One might argue that Mitt Romney and the Republicans are upset over the 47 per cent because they’re really only about lowering taxes on the very wealthy, and don’t really care about anyone else’s tax burden. It’s certainly a valid argument to attempt.
But when Ronald Reagan passed his signature tax reform in 1986, two groups stood to receive most of the benefits: the very poor, and the very wealthy. The Washington Post reported this at the time: “Congress and President Reagan began the process with a commitment to remove from the tax rolls virtually all people living below the poverty line. In the bill approved last weekend, almost half of the $120 billion in individual tax relief over six years would go to people earning less than $20,000.” The widely-reported figure for how many would drop off the tax rolls back then was 6.5 million people who didn’t make much money and would now pay zero federal income taxes.
President Reagan had a Democratic Congress to work with, it is worth remembering. Politics played a key part in the negotiations. Reagan and the Republicans got a large reduction in the top income tax rates by balancing it with large reductions in the tax rolls at the very bottom of the scale. The middle class didn’t get much out of the deal, it also bears pointing out.
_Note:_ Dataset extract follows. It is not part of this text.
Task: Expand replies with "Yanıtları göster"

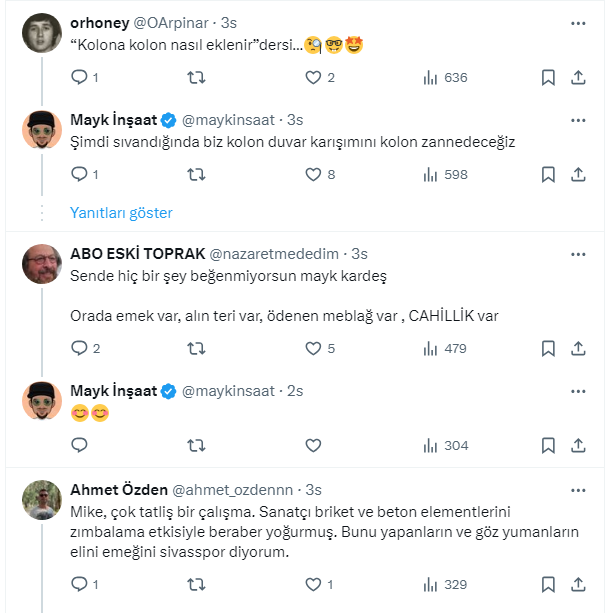Action: pyautogui.click(x=121, y=212)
Since then, Republicans have almost always tossed into the tax reform mix this relief at the bottom. Again, politically, it made sense — because it served to counter Democratic complaints that most of the benefits of Republican tax reform always went to the ultra-wealthy. Republicans could point to the bottom and say “See, all these people who don’t make much won’t have to pay any tax at all under our plan.”
Reagan knew it was good politics, and the Washington Post reported that he even campaigned on it to groups that would be the first to see the effects:
White House officials said Reagan plans to stress the tax measure during the next few weeks in speeches devoted to the theme that administration policies are especially beneficial to young Americans, a target group for Republicans in this year’s elections.
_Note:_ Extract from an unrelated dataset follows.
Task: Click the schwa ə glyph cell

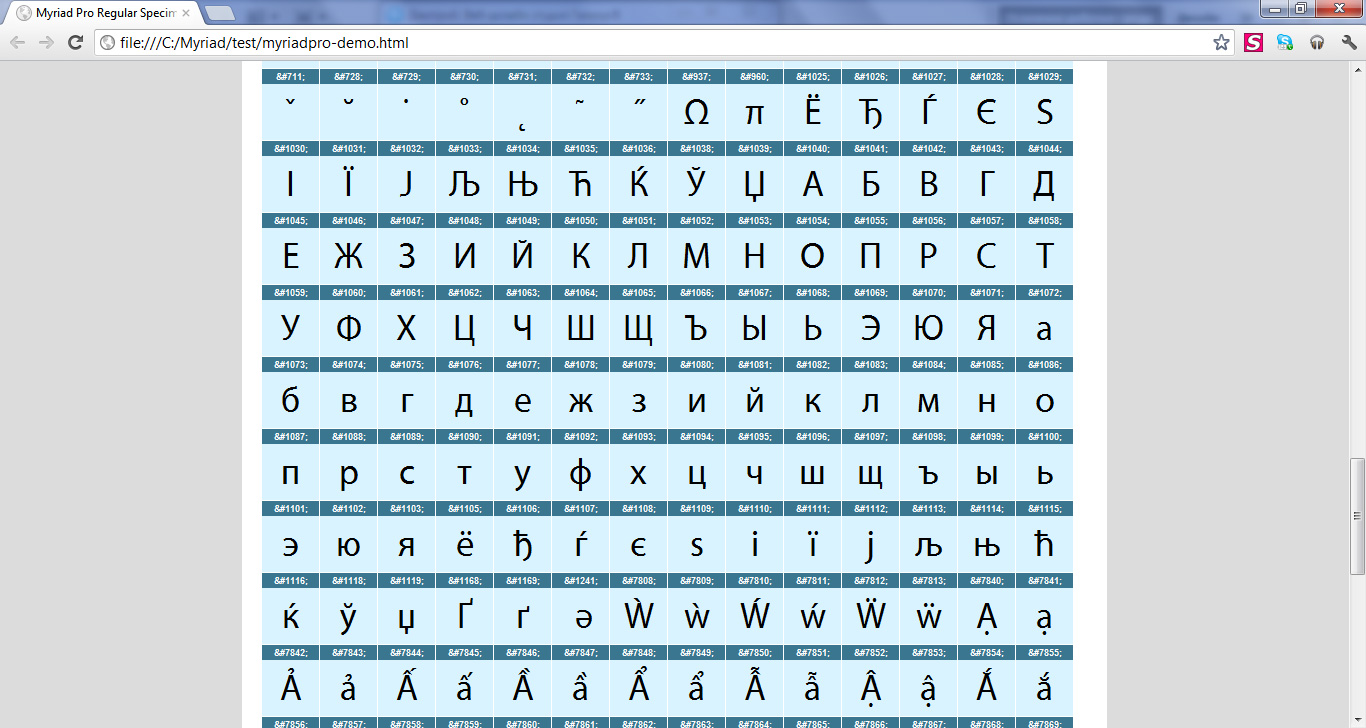Action: pyautogui.click(x=581, y=617)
A senior official said that Reagan is doing this because he wants to be “associated with the new and the productive, the youth of America” and that this emphasis on youth dovetails with promoting the tax bill.
There are two gut-busting, knee-slapping ironies in hearing Mitt Romney and his fellow Republicans complain now about the 47 per cent. The first, as mentioned, is the fact that Republicans seem to be positioning themselves as champions of raising taxes on tens of millions of working Americans.
The second grand irony is that Republicans are complaining about it in the first place. Republican policies — Republican tax cuts and tax reforms over the years — are the largest force which has expanded the number of people who pay no federal income taxes. To put it another way, this is how it was supposed to work. So why aren’t Republicans touting their “success” to the skies now? Why aren’t they bragging that Republicans have cut federal income taxes to zero for almost half of Americans, and that they’ll be redoubling their efforts to raise that number substantially in the days ahead?
What passes for Republican logic is awfully hard to figure out, at times. Tax cuts are always supposed to be good, and the ultimate tax cut is to not have to pay taxes at all. Which, again, should be a good thing in Republicanland. In fact, their own policies — dating back to Ronald Reagan himself — have created this situation. So why are they complaining about it now?
[Note: My apologies for not providing links with this article, but I did my research on a database site with a paywall. The first Washington Post quote comes from the article “For Tax-Overhaul Conferees, Major Task Was Defining ‘Middle America’ ” (August 24, 1986), and the longer quote was from “To Tax Bill’s Passage; President Urges Congress to Rebuff Lobbyists’ Attempts To Amend Senate Proposal” (May 15, 1986).]